▶ Try it
Of the lines below, copy those that hold the word "three".

▶ Data for analysis

···

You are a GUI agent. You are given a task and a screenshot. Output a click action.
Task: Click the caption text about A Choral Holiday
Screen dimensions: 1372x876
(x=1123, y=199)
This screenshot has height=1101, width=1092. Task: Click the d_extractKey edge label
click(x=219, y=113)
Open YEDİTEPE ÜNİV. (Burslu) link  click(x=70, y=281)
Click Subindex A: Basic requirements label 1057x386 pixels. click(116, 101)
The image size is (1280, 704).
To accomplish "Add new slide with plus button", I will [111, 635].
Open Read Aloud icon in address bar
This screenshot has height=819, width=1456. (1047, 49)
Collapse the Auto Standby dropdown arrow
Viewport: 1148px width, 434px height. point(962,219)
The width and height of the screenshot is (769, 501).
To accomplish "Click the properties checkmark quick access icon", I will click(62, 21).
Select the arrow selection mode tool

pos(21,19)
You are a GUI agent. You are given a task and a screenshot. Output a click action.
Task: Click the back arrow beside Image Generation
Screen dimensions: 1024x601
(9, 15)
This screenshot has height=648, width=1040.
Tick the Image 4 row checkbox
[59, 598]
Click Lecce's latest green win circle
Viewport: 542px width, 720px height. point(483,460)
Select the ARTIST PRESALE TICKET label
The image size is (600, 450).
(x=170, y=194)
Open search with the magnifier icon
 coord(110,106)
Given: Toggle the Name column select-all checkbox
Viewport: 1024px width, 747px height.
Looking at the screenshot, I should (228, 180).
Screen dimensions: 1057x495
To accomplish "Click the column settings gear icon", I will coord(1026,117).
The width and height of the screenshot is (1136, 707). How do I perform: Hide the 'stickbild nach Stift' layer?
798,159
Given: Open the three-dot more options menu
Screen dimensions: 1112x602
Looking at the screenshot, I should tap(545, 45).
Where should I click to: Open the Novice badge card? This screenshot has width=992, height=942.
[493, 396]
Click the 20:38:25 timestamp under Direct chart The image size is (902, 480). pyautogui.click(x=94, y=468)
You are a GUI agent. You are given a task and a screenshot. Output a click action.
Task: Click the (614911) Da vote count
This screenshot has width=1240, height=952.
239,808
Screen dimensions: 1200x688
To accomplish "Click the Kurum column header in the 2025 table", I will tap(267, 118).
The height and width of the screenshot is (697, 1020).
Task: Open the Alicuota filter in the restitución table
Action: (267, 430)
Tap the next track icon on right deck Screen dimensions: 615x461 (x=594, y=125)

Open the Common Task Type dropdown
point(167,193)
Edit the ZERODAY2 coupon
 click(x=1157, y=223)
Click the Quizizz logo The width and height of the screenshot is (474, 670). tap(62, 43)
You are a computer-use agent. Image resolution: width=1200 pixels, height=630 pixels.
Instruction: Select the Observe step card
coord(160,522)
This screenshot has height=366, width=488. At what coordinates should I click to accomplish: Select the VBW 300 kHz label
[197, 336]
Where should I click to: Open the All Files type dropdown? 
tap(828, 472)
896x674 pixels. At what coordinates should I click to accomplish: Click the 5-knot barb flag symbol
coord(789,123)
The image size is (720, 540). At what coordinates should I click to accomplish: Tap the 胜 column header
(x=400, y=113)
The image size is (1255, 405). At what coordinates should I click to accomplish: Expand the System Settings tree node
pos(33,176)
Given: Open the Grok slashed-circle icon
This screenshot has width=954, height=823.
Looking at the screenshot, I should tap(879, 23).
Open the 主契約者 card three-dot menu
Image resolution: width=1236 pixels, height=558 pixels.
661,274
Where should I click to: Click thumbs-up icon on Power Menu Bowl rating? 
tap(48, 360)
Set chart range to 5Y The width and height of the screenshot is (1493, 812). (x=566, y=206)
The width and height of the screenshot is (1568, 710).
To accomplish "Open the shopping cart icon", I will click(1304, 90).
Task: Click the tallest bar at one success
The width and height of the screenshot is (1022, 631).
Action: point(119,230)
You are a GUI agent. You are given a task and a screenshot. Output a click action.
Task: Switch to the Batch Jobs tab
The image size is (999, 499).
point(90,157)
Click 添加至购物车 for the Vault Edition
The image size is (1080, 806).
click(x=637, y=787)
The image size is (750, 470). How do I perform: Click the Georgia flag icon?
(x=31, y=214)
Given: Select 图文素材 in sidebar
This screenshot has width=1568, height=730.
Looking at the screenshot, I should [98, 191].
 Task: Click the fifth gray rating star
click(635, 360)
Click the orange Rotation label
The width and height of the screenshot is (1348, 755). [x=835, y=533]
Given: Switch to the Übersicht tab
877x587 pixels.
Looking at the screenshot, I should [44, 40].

···

▶ Finished task
Given: Open the three-dot more options menu
Open the 主契約者 card three-dot menu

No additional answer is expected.